Given data ::
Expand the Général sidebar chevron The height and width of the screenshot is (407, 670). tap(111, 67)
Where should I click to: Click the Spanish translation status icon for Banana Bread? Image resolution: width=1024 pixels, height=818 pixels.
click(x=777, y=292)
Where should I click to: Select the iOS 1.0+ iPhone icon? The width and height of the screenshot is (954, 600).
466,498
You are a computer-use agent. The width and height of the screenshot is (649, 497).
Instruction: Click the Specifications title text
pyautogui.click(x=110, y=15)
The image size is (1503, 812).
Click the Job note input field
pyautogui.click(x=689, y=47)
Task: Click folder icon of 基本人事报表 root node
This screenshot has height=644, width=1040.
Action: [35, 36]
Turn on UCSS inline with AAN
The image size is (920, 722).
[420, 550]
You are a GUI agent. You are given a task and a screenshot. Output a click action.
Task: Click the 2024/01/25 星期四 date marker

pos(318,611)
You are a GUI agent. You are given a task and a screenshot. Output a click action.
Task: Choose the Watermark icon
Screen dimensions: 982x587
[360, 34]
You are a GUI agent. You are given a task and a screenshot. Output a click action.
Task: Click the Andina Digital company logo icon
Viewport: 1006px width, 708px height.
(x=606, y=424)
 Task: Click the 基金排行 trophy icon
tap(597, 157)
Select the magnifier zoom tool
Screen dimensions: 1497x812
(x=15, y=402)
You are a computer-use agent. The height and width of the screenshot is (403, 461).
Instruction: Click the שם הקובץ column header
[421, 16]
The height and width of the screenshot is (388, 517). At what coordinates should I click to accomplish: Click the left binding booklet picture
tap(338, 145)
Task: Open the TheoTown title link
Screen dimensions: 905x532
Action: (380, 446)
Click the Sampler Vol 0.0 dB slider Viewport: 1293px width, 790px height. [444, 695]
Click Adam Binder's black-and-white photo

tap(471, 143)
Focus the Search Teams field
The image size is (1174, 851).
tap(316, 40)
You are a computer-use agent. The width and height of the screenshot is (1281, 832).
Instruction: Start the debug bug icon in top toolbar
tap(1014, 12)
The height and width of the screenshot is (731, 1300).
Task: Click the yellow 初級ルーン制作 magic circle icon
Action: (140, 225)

Work instruction :: Print out the full listing above, word for word.

Your response ::
Expand the Général sidebar chevron The height and width of the screenshot is (407, 670). tap(111, 67)
Where should I click to: Click the Spanish translation status icon for Banana Bread? Image resolution: width=1024 pixels, height=818 pixels.
click(x=777, y=292)
Where should I click to: Select the iOS 1.0+ iPhone icon? The width and height of the screenshot is (954, 600).
466,498
You are a computer-use agent. The width and height of the screenshot is (649, 497).
Instruction: Click the Specifications title text
pyautogui.click(x=110, y=15)
The image size is (1503, 812).
Click the Job note input field
pyautogui.click(x=689, y=47)
Task: Click folder icon of 基本人事报表 root node
This screenshot has height=644, width=1040.
Action: [35, 36]
Turn on UCSS inline with AAN
The image size is (920, 722).
[420, 550]
You are a GUI agent. You are given a task and a screenshot. Output a click action.
Task: Click the 2024/01/25 星期四 date marker

pos(318,611)
You are a GUI agent. You are given a task and a screenshot. Output a click action.
Task: Choose the Watermark icon
Screen dimensions: 982x587
[360, 34]
You are a GUI agent. You are given a task and a screenshot. Output a click action.
Task: Click the Andina Digital company logo icon
Viewport: 1006px width, 708px height.
(x=606, y=424)
 Task: Click the 基金排行 trophy icon
tap(597, 157)
Select the magnifier zoom tool
Screen dimensions: 1497x812
(x=15, y=402)
You are a computer-use agent. The height and width of the screenshot is (403, 461).
Instruction: Click the שם הקובץ column header
[421, 16]
The height and width of the screenshot is (388, 517). At what coordinates should I click to accomplish: Click the left binding booklet picture
tap(338, 145)
Task: Open the TheoTown title link
Screen dimensions: 905x532
Action: (380, 446)
Click the Sampler Vol 0.0 dB slider Viewport: 1293px width, 790px height. [444, 695]
Click Adam Binder's black-and-white photo

tap(471, 143)
Focus the Search Teams field
The image size is (1174, 851).
tap(316, 40)
You are a computer-use agent. The width and height of the screenshot is (1281, 832).
Instruction: Start the debug bug icon in top toolbar
tap(1014, 12)
The height and width of the screenshot is (731, 1300).
Task: Click the yellow 初級ルーン制作 magic circle icon
Action: (140, 225)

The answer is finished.